Maria has come around to seeing his point. But the film is eating up a lot of time. Elsa seems to need an astronomical amount of footage, filler shots of them together. Every weekend she wants to film something. Maria would prefer to be in the library in those moments, because she feels like a horse who smells the stable. Now that she knows she can finish, she wants to gallop toward that ending, rather than cavorting with Khalil in front of Elsa and Ansel in a variety of staged scenes. The long weekends away from her carrel feel disruptive at this late stage in the writing, and it always takes her a couple of days at the start of each week to immerse herself again. The momentum gets lost. But it seems important to Khalil that they fulfill their promise to Elsa. And he is actually enjoying their excursions on camera. So Maria puts her work aside every weekend to do it.
Today Elsa has planned for them to attend a circus that has come to town. Maria and Khalil weren’t planning to go, but it’s right in the neighborhood, so they agree. It is a relatively new all-black circus called the UniverSoul Circus. Maria has seen the posters around town for weeks. She stands in her room getting dressed for it, listening to Elsa and Khalil and Ansel and the new gaffer, Heather, a white woman who seems to have replaced Heidi, with slightly different features but an identical buzz cut.
They are all in the other room, talking while they wait for her.
Heather is talking about how much she’s learned working for Elsa and Ansel. Maria can hear her saying that she never felt that she belonged to an actual race before college, that she thought of herself as “just human,” but now she understands that whiteness is a race. She is white. She understands that this whiteness affords her privilege she didn’t earn. She is calling it her “invisible backpack,” the privilege she carries around on her back every single day.
Maria only half listens to their voices as she opens up a box from the back of her clos
et. Inside are a bunch of old clothes—things she had planned to give to charity months ago. She pulls out a pair of overalls. They are Gloria’s. She used to wear them all the time while she worked, trying to channel the spirit of Janie from Their Eyes Were Watching God. Or maybe just Minnie Riperton. Maria puts them to her face and inhales and catches the scent of Dr. Hauschka.
By the time Gloria found out that the school was cutting her funding and that she would have a month to move out of graduate student housing, she’d become a real pack rat. Over spring break, Maria flew home to help her move out. She found Gloria surrounded by Afrocentric tchotchkes, Native American beadwork, bottles upon bottles of Dr. Hauschka beauty products that she would never get around to using, boxes and boxes of rice pilaf and cans and cans of organic soup she would never get around to eating.
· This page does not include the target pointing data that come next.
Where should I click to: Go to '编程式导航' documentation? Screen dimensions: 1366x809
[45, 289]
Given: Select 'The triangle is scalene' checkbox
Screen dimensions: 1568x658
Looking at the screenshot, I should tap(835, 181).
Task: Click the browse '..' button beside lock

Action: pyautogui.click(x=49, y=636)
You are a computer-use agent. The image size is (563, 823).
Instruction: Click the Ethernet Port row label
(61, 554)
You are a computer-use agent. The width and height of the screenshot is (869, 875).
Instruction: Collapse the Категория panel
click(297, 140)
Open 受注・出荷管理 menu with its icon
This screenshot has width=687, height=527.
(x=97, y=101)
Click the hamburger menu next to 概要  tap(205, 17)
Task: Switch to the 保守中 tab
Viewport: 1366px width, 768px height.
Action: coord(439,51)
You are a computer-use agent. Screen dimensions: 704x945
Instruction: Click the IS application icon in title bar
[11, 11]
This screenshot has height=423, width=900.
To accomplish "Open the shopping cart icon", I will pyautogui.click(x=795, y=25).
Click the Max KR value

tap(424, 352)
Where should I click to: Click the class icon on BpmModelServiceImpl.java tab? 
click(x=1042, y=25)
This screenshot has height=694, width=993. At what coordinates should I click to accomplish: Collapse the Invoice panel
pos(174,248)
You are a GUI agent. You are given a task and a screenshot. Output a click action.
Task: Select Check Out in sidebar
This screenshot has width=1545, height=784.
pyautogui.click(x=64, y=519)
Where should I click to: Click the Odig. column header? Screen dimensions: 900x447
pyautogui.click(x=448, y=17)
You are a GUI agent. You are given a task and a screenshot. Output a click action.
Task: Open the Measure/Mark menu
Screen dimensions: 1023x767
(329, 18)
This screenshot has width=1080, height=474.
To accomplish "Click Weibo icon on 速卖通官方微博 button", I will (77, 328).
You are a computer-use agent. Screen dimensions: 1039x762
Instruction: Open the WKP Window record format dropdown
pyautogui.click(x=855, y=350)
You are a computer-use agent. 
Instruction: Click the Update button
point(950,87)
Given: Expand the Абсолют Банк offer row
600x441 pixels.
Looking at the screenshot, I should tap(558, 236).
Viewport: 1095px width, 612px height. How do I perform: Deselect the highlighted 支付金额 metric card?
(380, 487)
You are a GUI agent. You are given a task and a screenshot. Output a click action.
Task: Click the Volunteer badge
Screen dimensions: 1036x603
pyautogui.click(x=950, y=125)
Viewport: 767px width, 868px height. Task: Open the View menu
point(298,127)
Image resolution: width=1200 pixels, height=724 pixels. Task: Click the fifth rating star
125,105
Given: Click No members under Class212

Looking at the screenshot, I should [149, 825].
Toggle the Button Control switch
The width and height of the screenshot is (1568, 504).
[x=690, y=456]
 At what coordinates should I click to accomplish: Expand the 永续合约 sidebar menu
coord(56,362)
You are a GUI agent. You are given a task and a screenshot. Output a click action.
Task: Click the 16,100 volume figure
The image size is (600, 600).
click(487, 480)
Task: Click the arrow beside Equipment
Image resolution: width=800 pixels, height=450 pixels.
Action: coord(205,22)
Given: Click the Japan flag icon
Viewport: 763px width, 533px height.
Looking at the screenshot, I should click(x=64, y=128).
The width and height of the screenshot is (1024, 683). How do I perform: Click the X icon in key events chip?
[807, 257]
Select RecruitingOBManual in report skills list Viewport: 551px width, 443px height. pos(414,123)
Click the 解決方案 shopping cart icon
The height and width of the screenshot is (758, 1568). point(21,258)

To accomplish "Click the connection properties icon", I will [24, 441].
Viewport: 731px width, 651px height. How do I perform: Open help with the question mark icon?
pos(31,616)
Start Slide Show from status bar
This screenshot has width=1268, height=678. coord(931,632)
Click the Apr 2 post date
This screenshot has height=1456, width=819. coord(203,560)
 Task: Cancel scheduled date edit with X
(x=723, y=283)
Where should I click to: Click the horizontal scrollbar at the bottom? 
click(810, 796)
Gloria sat at the little table across from Maria sipping a cup of Lipton tea, saying she didn’t know where she would go next. She actually thought maybe she could finish the dissertation in thirty days. The tome sat a foot high in her freezer, so that it wouldn’t burn up in case of fire. Of course she had it on disks and such, but she still wanted a draft in that freezer. Maria stared at it when she went to get ice for her lemonade.
Gloria gazed off into space as she spoke. I should tell you—I’m having a little health hiccup.
What do you mean?
It’s nothing. Just a thing Chuck noticed. A lump. Under my arm. He thinks he can treat it with remedies. We’re going to try that first. My body is trying to tell me something. We’re trying to figure out what it’s trying to say.